Stilbenes with known antioxidant and antiradical properties are useful in various diseases, including cardiovascular diseases. The present research was conducted to investigate the potential protective effect of resveratrol (1) and piceatannol (2) against hypoxia-induced oxidative stress in the cardiomyoblastic cell line H9c2 and the underlying mechanisms. Compounds 1 and 2 significantly inhibited peroxynitrite release and thiobarbituric acid levels at zero or submicromolar concentrations; this effect was most pronounced in piceatannol-treated cells, which significantly increased MnSOD protein levels in a concentration-dependent manner.

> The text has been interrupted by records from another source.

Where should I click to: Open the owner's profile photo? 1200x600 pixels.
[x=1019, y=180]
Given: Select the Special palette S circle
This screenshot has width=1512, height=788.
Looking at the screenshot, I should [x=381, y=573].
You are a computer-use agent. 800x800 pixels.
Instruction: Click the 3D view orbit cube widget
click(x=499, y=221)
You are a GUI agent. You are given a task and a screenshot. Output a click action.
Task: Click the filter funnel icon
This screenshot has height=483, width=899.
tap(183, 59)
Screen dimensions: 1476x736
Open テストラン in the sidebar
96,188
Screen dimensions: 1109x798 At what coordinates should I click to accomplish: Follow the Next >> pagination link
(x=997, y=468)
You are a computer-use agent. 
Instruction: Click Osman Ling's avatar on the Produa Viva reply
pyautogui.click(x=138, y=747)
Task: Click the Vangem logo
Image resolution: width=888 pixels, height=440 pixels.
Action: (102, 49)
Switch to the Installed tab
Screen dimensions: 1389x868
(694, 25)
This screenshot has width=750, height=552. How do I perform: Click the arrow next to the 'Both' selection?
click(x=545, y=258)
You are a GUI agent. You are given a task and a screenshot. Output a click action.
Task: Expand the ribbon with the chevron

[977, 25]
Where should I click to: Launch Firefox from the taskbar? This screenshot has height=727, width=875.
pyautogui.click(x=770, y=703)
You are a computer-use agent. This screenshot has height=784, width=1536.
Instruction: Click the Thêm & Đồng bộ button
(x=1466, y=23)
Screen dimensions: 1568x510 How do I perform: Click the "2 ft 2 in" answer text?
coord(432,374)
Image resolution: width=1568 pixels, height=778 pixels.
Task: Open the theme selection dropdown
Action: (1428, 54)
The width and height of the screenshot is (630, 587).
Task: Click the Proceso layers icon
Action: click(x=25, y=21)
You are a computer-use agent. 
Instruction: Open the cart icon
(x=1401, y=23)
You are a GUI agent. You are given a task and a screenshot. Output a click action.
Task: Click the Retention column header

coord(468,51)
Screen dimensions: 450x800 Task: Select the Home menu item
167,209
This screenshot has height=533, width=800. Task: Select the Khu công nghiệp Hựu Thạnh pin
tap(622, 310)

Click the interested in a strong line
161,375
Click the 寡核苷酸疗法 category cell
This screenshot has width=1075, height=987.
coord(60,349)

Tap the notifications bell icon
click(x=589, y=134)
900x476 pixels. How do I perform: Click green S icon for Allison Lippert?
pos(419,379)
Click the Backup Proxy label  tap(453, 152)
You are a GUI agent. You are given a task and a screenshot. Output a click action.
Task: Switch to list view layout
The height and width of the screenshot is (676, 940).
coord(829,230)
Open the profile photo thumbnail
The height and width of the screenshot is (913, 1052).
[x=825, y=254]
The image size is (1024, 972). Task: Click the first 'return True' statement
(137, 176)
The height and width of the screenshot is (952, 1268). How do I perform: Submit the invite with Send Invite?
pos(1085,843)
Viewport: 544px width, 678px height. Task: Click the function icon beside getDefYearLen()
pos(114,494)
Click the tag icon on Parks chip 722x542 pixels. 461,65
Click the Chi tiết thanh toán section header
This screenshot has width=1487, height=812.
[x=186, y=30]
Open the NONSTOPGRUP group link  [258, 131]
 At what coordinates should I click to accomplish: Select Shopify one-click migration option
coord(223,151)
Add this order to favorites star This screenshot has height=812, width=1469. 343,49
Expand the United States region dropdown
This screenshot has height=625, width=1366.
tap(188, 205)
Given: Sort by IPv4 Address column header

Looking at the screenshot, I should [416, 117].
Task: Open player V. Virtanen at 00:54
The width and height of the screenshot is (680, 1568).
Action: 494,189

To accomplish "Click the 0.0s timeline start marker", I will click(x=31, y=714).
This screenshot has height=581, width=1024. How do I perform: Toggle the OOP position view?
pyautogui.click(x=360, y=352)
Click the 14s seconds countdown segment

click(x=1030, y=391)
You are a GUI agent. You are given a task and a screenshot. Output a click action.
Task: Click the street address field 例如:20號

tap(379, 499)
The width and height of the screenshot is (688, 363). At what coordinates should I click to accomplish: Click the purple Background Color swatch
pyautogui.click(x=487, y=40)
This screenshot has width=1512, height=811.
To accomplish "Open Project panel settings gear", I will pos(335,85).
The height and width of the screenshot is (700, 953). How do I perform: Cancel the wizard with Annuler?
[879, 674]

Furthermore, as piceatannol, which is much less abundant in natural sources, showed higher bioactivity than the parent compound, we report a very rapid synthesis and detailed design based on the structure of a targeted library of stilbenes. Finally, taking into account that hypoxia-induced ROS accumulation also increases the expression and activity of 5-lipoxygenase (5-LOX) with leukotriene production, we revealed the key structural factors crucial for 5-LOX activity. Among the synthesised analogues (3-7), compound 7 was the most effective in enhancing cardiomyocyte viability and inhibiting 5-LOX. In conclusion, the modelling and experimental studies provided the basis for further optimisation of stilbene analogues as multi-target inhibitors of inflammatory and oxidative pathways.